1. The Christmas letter. We've all received those cards from the perfect family that talks about their perfect life and their perfect kids. I've always wanted to create my own Christmas letter. Usually the idea goes one of two ways. The first idea on this topic is to just write about the most embarrassing/mundane/depressing things that happened to me in the past year. Most people only focus on the highlights. If you fill it with the bad stuff that happens, I think it'll make it more believable.
The other way to go is to make up a fake family and just talk about all of the awesome things that they are doing. Something like "Timmy and Tommy are doing great in Kindergarten. Timmy loves soccer and led his team in goals, while Tommy is reading at a 5th grade level." Oh, and to make it extra good, I could give each member of my fake family their own paragraph where they write in the first person (especially awful with pets and babies). Something like "Mommy says I'm a good sleeper."
So this has been on my list of things to do for a few years. It lives in the 'that's inappropriate' file. At least that's what Kate says.
2. Away in a manger. Two ideas around this theme. The first is to have a live nativity scene in my front yard. Like with Donkeys and stuff. Now that I think about it, Donkeys might be expensive. I'm not sure if I can even rent a donkey or if I'd have to buy it. Instead, maybe I'd just dress our dog up and put him in the nativity scene. Yeah, that would probably work better.
The other idea here is for Kate and I to dress up as Mary and Joseph for our Christmas Picture/Card and then to dress Gilbert (our dog) up in swaddling clothes. As you can imagine, this one is also in the 'that's inappropriate' file.
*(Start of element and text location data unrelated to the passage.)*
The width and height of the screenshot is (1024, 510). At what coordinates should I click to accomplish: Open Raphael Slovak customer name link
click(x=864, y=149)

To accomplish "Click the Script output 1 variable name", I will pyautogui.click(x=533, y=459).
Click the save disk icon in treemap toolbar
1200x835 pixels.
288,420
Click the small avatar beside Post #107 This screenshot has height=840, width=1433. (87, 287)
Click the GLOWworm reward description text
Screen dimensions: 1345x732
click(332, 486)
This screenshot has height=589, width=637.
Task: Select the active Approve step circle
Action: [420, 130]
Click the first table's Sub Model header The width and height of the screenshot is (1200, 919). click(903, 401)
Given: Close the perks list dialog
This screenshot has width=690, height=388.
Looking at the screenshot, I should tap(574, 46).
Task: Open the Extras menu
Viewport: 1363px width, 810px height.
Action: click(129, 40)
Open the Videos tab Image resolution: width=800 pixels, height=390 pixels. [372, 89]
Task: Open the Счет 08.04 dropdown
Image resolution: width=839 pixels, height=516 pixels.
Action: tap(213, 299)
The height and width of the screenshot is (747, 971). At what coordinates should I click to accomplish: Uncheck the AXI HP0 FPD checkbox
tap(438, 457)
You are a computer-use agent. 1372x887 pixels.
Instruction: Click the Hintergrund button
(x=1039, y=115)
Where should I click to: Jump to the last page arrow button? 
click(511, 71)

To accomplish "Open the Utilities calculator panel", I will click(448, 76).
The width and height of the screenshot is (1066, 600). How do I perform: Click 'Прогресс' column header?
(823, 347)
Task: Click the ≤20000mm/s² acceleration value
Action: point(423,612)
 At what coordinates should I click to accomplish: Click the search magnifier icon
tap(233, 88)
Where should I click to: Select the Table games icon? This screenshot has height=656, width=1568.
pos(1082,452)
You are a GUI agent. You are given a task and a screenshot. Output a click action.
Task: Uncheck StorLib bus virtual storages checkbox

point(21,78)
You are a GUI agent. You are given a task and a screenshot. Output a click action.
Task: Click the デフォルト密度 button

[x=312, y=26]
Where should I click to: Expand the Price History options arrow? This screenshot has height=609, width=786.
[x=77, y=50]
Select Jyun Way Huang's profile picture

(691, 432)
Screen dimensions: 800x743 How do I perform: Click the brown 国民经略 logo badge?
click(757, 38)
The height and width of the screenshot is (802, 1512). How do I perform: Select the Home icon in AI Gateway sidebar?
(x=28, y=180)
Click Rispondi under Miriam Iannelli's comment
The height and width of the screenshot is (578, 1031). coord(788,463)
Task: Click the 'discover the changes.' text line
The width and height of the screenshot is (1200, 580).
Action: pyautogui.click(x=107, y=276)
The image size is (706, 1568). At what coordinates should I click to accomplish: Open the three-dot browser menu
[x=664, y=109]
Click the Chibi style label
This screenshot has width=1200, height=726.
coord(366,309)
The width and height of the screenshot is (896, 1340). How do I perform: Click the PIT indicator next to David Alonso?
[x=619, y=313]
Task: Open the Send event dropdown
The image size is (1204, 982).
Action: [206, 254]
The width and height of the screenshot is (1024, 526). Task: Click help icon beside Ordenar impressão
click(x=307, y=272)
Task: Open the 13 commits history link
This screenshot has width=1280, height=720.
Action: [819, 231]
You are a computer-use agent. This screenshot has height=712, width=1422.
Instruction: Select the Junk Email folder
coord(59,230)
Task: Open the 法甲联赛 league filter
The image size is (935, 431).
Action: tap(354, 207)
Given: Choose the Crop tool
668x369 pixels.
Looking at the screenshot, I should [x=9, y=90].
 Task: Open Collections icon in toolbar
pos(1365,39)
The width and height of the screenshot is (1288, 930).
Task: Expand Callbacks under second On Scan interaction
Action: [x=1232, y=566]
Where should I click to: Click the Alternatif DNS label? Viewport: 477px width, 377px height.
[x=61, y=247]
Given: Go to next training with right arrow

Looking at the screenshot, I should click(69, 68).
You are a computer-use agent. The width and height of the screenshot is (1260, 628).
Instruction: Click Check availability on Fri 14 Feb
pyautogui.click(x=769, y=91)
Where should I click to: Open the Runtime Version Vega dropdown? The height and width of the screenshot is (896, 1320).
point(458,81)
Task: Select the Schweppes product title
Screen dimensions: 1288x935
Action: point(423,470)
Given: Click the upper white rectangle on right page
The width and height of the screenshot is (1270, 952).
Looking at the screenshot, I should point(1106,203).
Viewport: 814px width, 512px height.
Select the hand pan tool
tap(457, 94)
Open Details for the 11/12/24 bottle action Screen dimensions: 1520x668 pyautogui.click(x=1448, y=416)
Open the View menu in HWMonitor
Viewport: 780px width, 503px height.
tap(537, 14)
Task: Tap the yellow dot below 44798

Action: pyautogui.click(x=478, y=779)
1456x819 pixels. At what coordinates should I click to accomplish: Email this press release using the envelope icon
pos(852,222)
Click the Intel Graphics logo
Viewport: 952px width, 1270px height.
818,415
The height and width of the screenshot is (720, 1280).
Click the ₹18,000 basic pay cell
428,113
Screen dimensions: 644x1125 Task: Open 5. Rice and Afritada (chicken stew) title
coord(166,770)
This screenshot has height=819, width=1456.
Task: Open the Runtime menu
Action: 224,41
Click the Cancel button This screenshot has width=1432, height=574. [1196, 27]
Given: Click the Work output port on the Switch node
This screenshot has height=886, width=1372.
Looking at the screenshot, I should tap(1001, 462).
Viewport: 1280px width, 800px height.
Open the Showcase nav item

3. Incompatible Inflatables. So I hate inflatable Christmas decorations that people put in their yards. The one way that I think this could get fun is if we put some of the traditional decorations in the yard with some of the um, trashy decorations. I was thinking maybe the three wise men along with Pooh and Tigger. Or maybe Mary, Joseph, and Garfield.
4. Guerrilla Mall Santa. I haven't really thought this one through a whole lot. I was at the mall last week buying RJ's 30th birthday gift (an airbrushed t-shirt with dolphins on it and his name, but that's for another post). Anyway, there was a line of about 100 kids waiting to sit on Santa's lap. It wasn't even that good of a Santa. So my thought is I could just sit on a random bench at the mall in a Santa suit. I'd charge half of what the 'official' mall Santa charges for pictures, and would give way better candy canes. This idea sort of falls apart when I think about the fallout. I'm guessing the mall brass probably wouldn't like this (since I'm undercutting their prices and offering a better product) so they'd probably find some way to press charges. I'm okay with that. What worries me is what the story would look like on the news. At the end of the day, I'd be a grown man at the mall dressed up in a costume trying to get kids to sit on his lap. There's really no way to sugarcoat this one. If nothing else, it would be an embarrassing moment to include in next year's Christmas card.